---- DATA EXTRACT
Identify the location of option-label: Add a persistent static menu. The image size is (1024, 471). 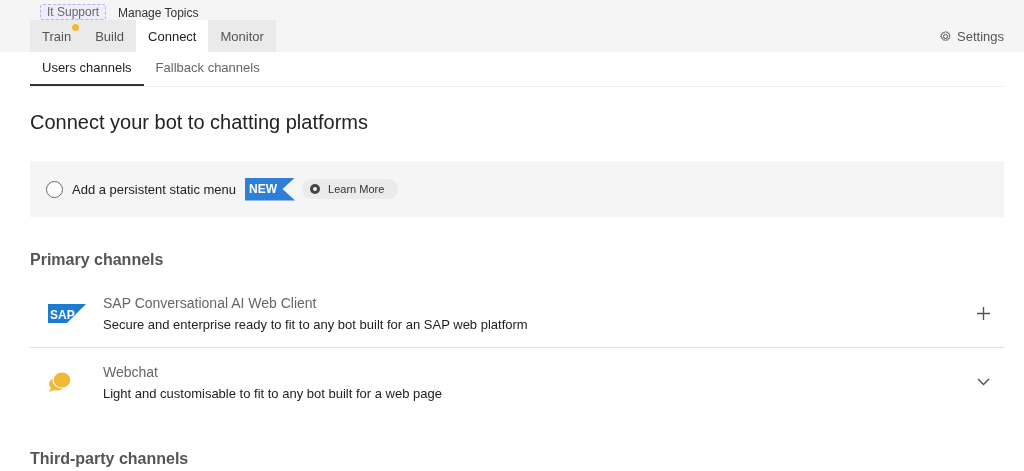
(154, 189).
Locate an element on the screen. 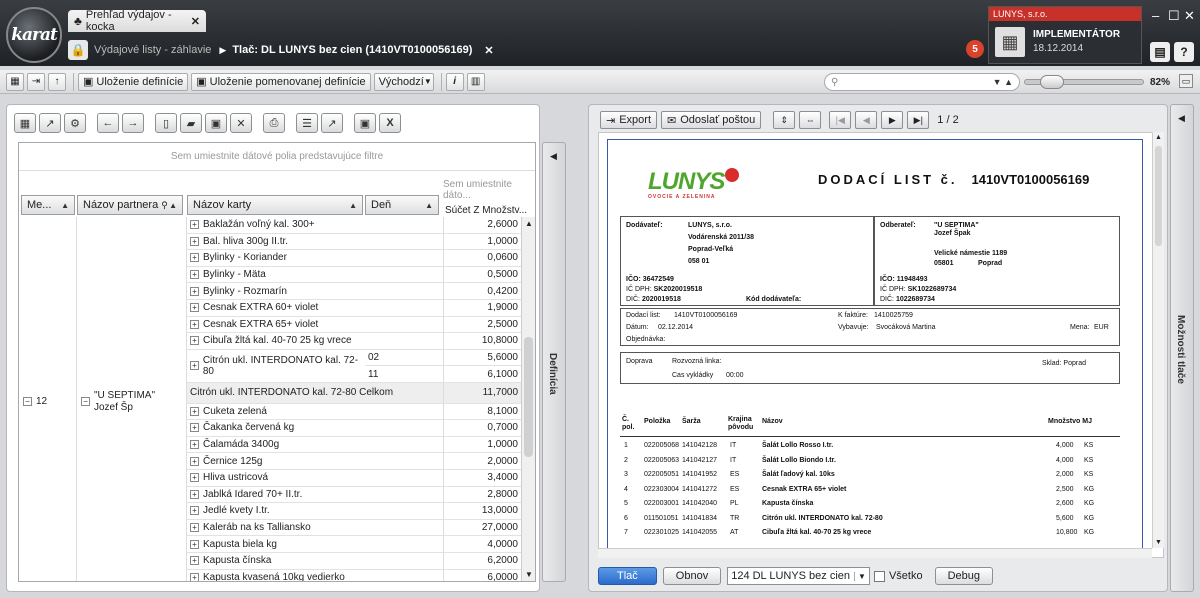 This screenshot has width=1200, height=598. breadcrumb-item-headers: Výdajové listy - záhlavie is located at coordinates (152, 50).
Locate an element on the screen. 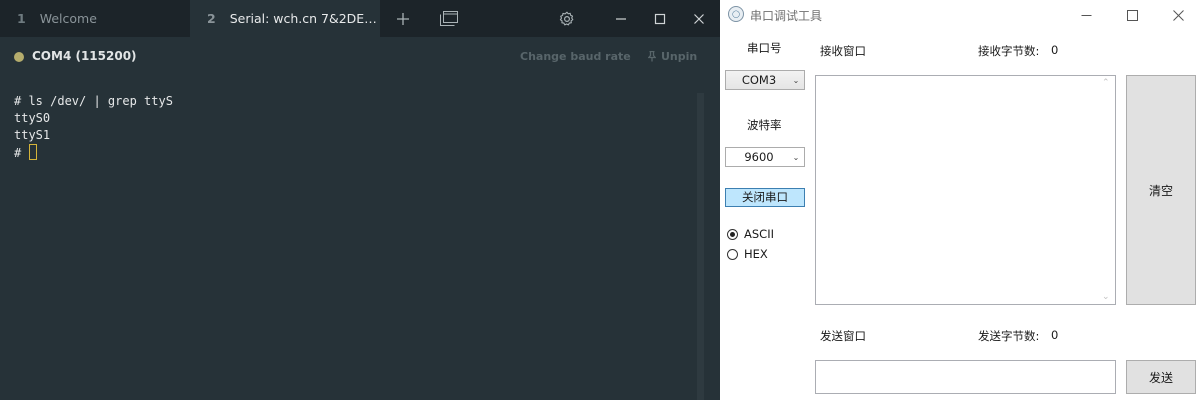  tab-welcome: 1 Welcome is located at coordinates (95, 18).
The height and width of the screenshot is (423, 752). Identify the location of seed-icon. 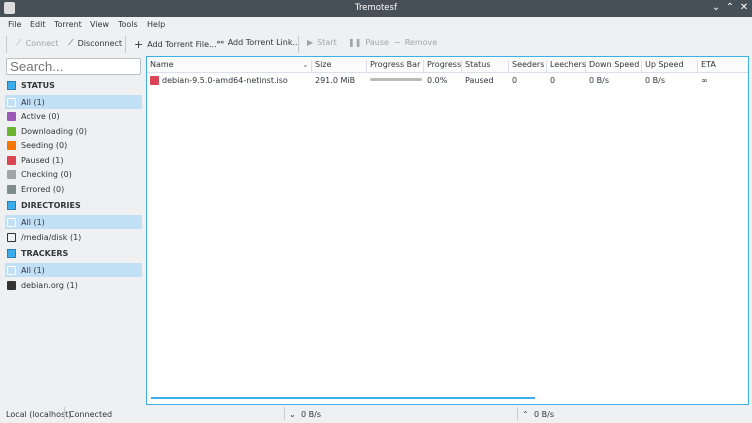
(12, 145).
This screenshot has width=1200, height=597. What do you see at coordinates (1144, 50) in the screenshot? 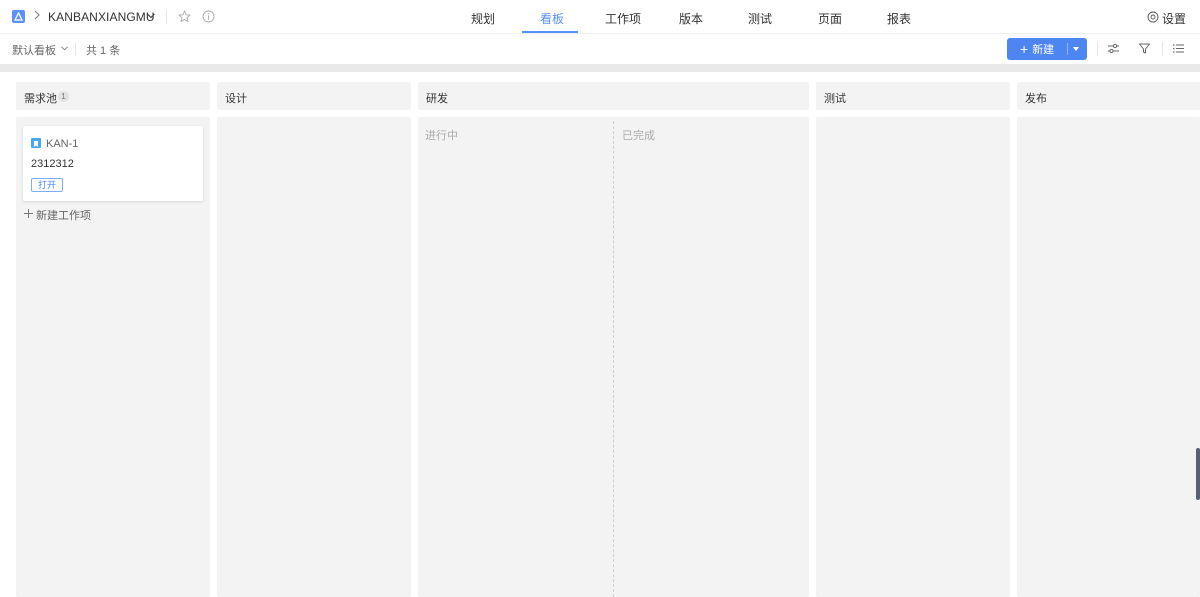
I see `filter-icon` at bounding box center [1144, 50].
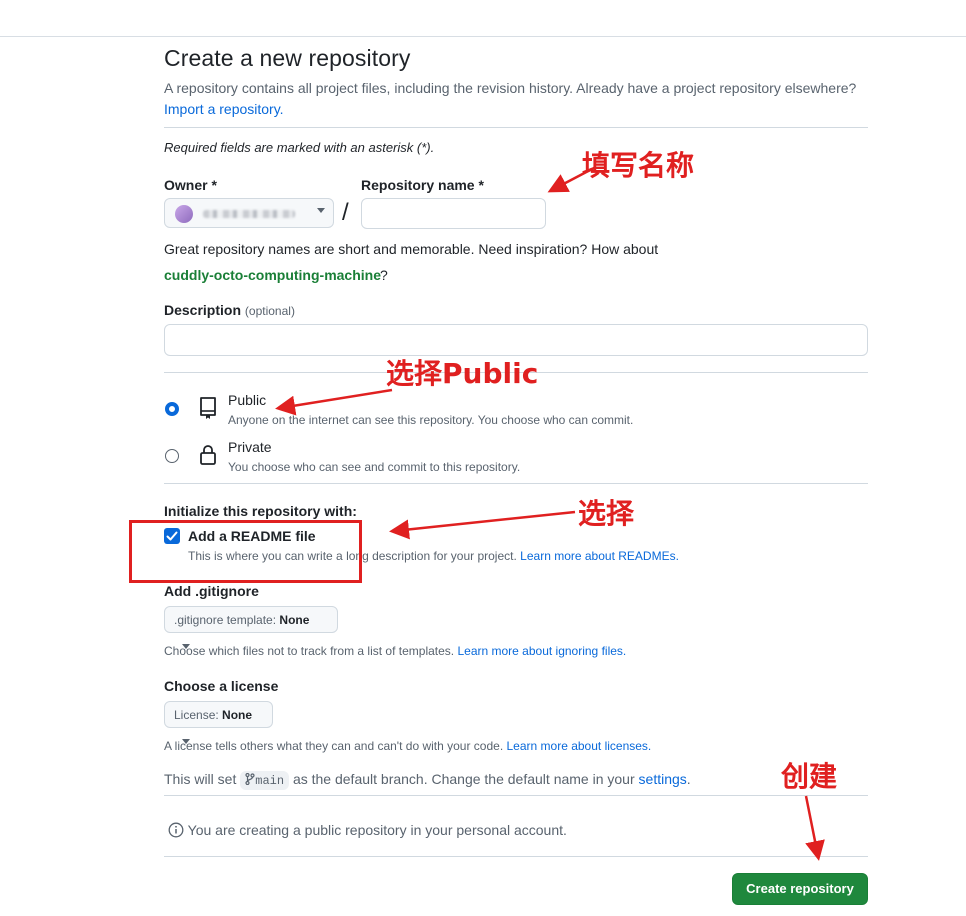 Image resolution: width=966 pixels, height=916 pixels. Describe the element at coordinates (334, 402) in the screenshot. I see `arrow-to-public` at that location.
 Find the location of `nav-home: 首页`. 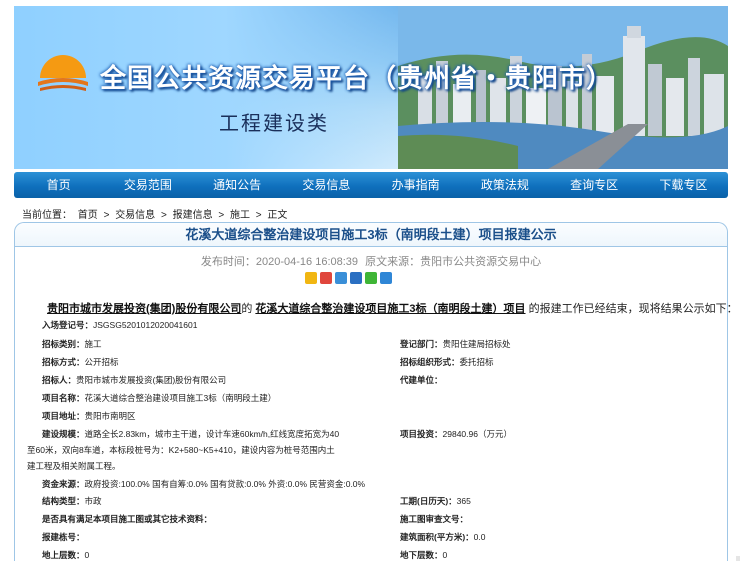

nav-home: 首页 is located at coordinates (58, 185).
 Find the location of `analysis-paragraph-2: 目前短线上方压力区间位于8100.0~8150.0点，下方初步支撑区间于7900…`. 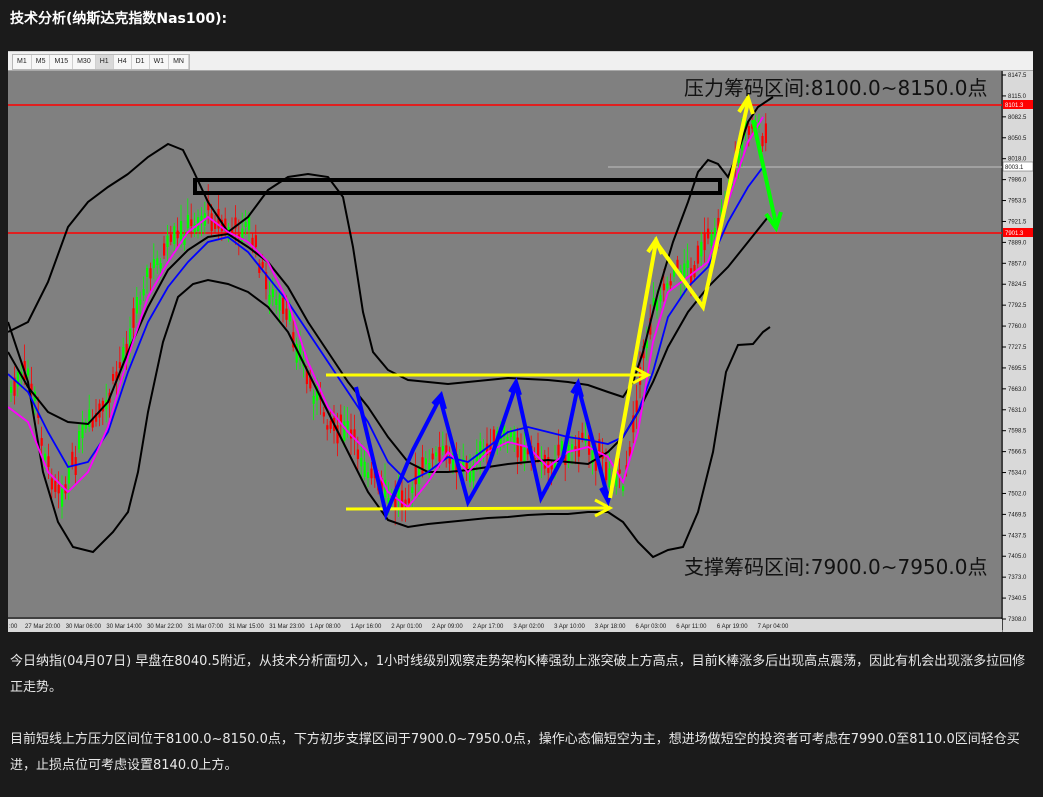

analysis-paragraph-2: 目前短线上方压力区间位于8100.0~8150.0点，下方初步支撑区间于7900… is located at coordinates (515, 752).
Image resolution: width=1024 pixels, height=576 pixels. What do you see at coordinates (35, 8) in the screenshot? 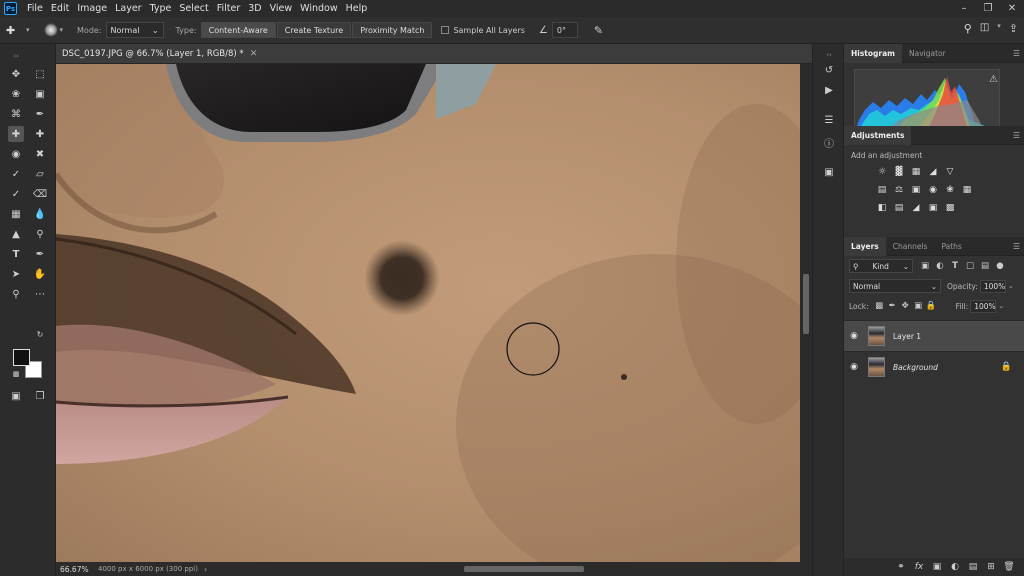
I see `menu-file: File` at bounding box center [35, 8].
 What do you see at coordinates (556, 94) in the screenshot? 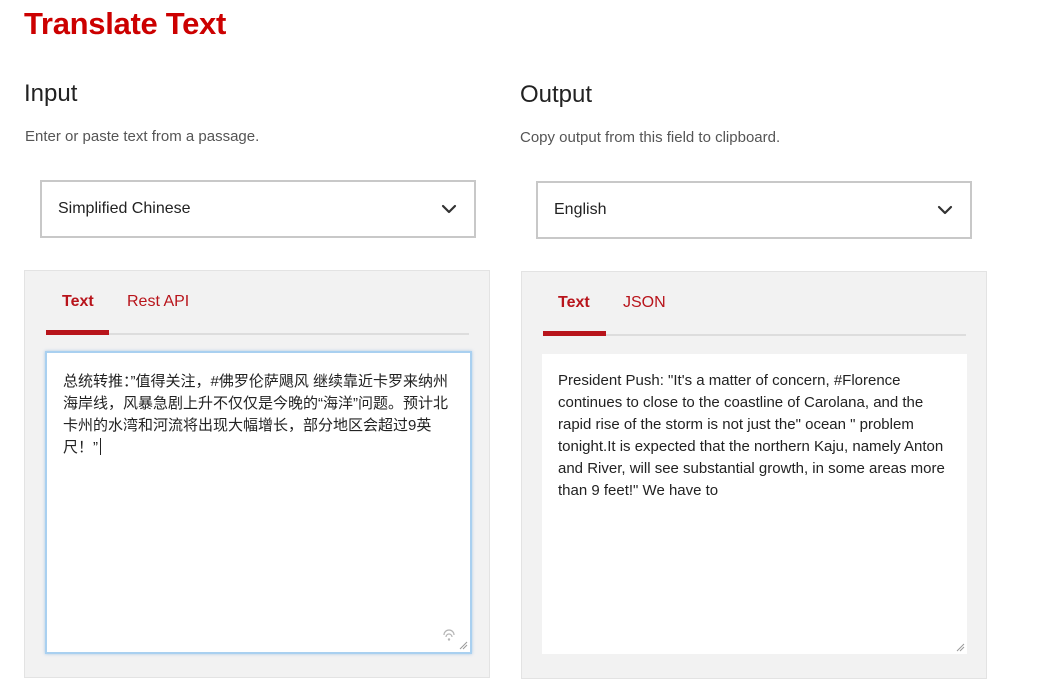
I see `output-heading: Output` at bounding box center [556, 94].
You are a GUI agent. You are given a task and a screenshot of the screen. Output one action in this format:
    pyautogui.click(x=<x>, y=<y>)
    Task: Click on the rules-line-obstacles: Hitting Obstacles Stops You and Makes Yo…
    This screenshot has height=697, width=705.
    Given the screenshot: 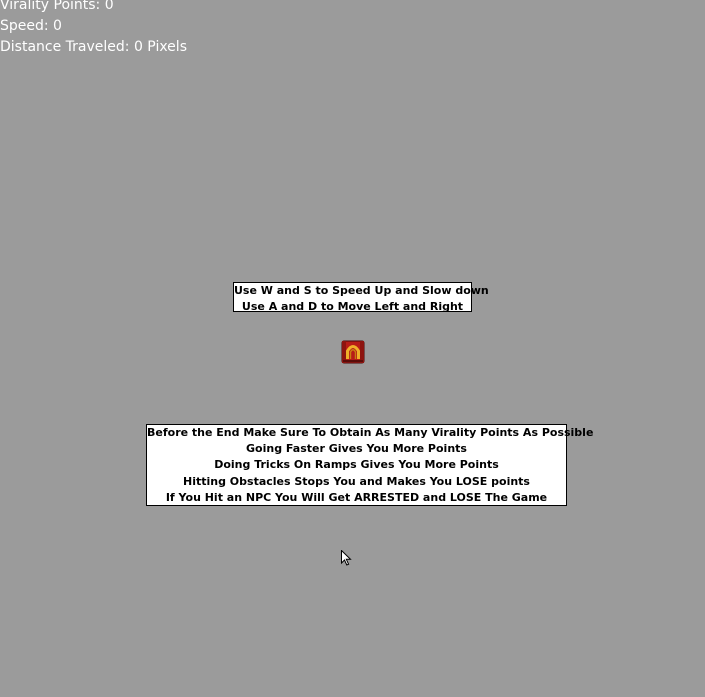 What is the action you would take?
    pyautogui.click(x=356, y=481)
    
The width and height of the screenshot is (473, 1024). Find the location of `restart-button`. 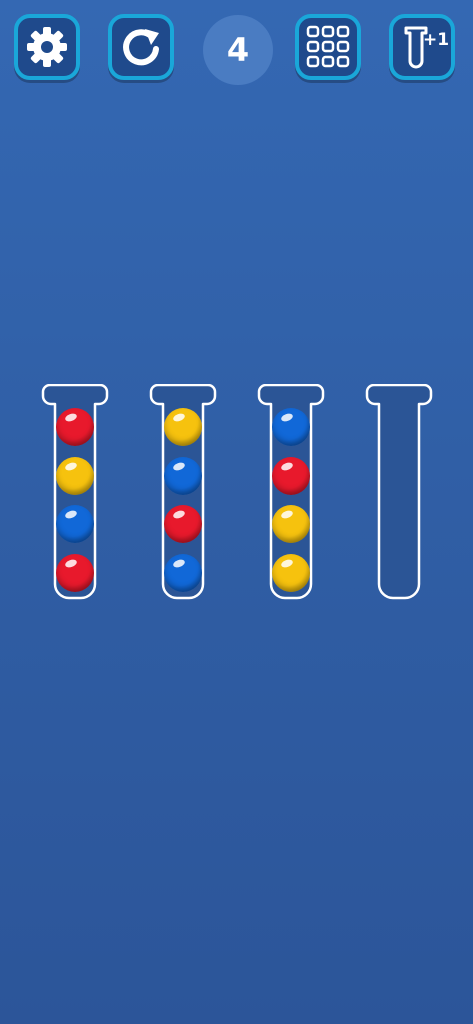

restart-button is located at coordinates (141, 47).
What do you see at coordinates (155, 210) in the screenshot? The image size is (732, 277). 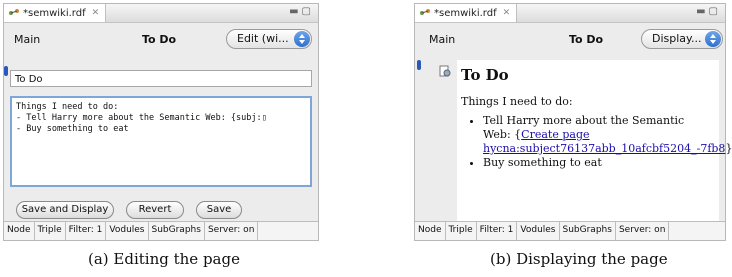 I see `revert-button: Revert` at bounding box center [155, 210].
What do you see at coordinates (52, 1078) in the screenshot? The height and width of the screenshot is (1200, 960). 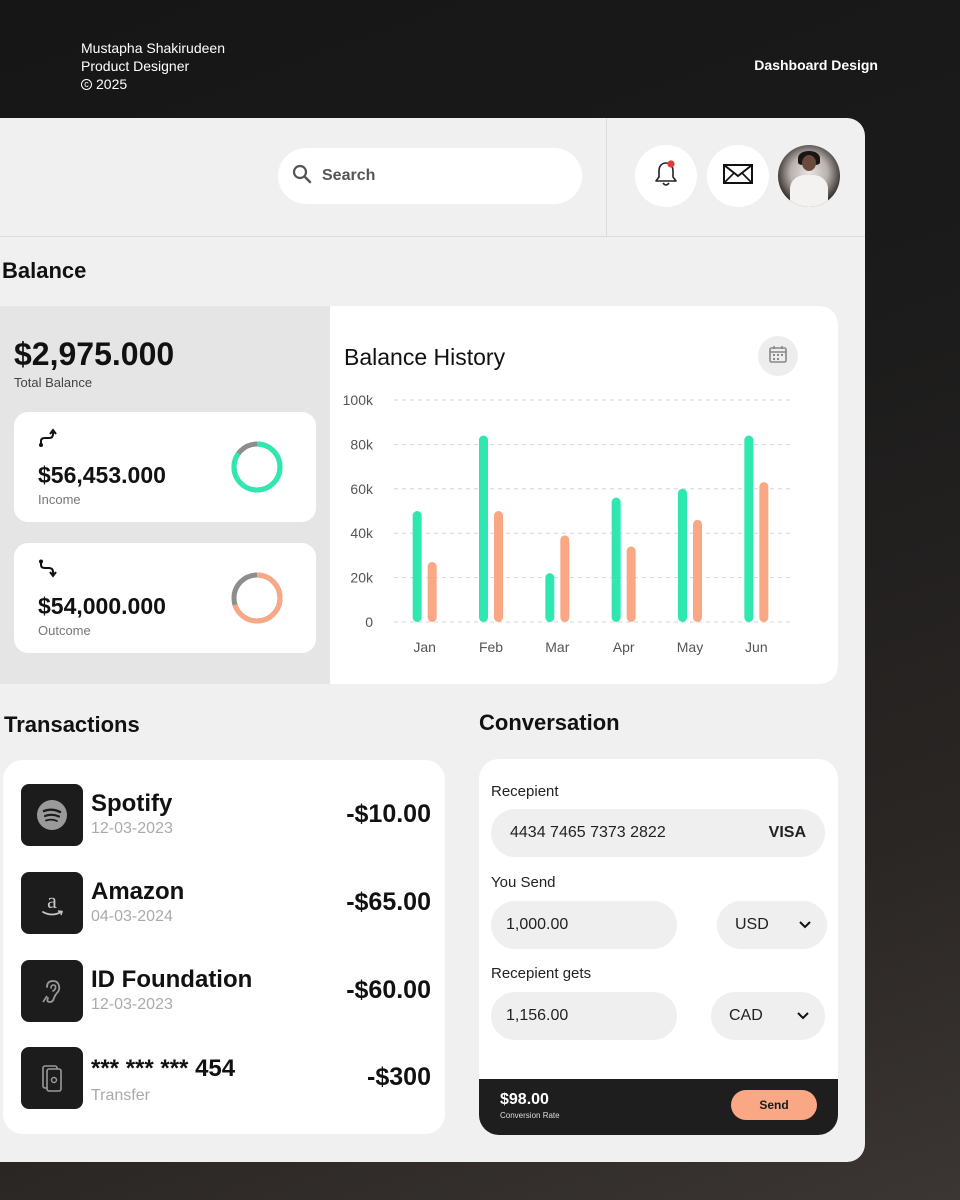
--------
TASK DESCRIPTION: Starting with the line with "Image resolution: width=1024" and going on through the line with "center [556, 94].", please change "in the screenshot" to "on the screen" and keep everything else the same. Give back only those lines, leaving the pictures out.

ANSWER BOX:
Image resolution: width=1024 pixels, height=576 pixels. What do you see at coordinates (35, 8) on the screen? 
I see `menu-file: File` at bounding box center [35, 8].
 What do you see at coordinates (556, 94) on the screen? 
I see `output-heading: Output` at bounding box center [556, 94].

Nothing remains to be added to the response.